Short problem:
Please convert the records below into a Markdown table with two columns, Row and Text. Put each line's number in Row and the line in Text, and leave out blank lines.

Dataset excerpts:
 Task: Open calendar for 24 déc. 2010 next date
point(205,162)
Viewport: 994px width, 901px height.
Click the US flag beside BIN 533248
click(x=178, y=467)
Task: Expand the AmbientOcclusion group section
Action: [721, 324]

Task answer:
| Row | Text |
|---|---|
| 1 |  Task: Open calendar for 24 déc. 2010 next date |
| 2 | point(205,162) |
| 3 | Viewport: 994px width, 901px height. |
| 4 | Click the US flag beside BIN 533248 |
| 5 | click(x=178, y=467) |
| 6 | Task: Expand the AmbientOcclusion group section |
| 7 | Action: [721, 324] |